O empresário disse ainda que a Secretaria de Saúde do Estado do Amazonas (Susam) entrou em contato em busca de uma parceria para produção em larga escala da cabine. Até a publicação deste texto, a Susam não havia firmado a parceria, mas disse que a Prefeitura de Manaus já busca acelerar o processo de fabricação do material para distribuir aos hospitais da capital.
Em Manaus, a rede de hospitais particulares Samel desenvolveu um produto similar, chamado "cápsula Vanessa", em homenagem a uma paciente que foi atendida no Hospital Samel e recebeu intubação endotraqueal precoce, segundo médicos da rede.
Feita a partir de tubos de PVC e vinil plástico, a cápsula possui alças laterais para retirada e zíperes para acesso ao paciente. Posicionada na região torácica do paciente, elas são mais leves e transparentes, mas também mais frágeis.
Produzidas em parceria com o Instituto Transire, no distrito industrial de Manaus, as cápsulas da Samel possuem ainda filtro do tipo HMEF (da sigla em inglês, filtro de controle de temperatura e umidade) para controle da temperatura e umidade do oxigênio.

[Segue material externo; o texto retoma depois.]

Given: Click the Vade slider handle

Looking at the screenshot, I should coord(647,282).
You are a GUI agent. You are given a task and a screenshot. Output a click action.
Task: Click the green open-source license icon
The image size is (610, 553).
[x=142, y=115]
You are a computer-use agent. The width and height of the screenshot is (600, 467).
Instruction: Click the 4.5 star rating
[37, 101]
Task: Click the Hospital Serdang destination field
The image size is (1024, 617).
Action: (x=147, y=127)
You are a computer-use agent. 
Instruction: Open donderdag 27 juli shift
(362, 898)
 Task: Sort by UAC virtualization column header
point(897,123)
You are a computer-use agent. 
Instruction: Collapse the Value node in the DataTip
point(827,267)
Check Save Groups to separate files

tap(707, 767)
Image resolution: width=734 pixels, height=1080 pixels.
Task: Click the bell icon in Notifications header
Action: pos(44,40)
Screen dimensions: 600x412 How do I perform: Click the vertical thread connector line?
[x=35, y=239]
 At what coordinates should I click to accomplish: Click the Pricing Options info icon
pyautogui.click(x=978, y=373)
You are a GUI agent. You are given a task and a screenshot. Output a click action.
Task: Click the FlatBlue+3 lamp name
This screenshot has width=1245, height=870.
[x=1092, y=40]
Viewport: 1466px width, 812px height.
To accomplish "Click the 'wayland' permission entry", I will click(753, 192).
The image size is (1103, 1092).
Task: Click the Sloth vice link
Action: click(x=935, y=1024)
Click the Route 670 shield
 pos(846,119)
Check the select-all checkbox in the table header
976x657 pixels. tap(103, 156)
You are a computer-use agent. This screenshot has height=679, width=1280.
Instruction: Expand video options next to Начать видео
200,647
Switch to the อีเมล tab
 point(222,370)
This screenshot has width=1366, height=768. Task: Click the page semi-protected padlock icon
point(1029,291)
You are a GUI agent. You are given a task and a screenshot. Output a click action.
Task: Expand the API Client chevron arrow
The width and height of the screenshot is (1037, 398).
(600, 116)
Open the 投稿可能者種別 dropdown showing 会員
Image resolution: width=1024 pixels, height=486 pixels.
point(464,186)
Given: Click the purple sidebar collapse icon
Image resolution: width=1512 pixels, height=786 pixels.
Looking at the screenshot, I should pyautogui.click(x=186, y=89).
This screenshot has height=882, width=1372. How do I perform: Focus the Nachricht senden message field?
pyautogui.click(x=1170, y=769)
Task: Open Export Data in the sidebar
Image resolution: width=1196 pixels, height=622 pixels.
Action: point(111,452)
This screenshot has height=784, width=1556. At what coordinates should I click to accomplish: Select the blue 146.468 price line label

O filtro, que tem ação antibacteriana e produz pressão negativa no interior da cápsula o que, segundo os especialistas, impede que o "ar contaminado" saia pelas frestas da cápsula que ficam ao redor do corpo.
O presidente do grupo Samel disse à reportagem que usa as cápsulas em seus hospitais há pelo menos 20 dias e que até o momento não teve nenhum profissional de saúde contaminado.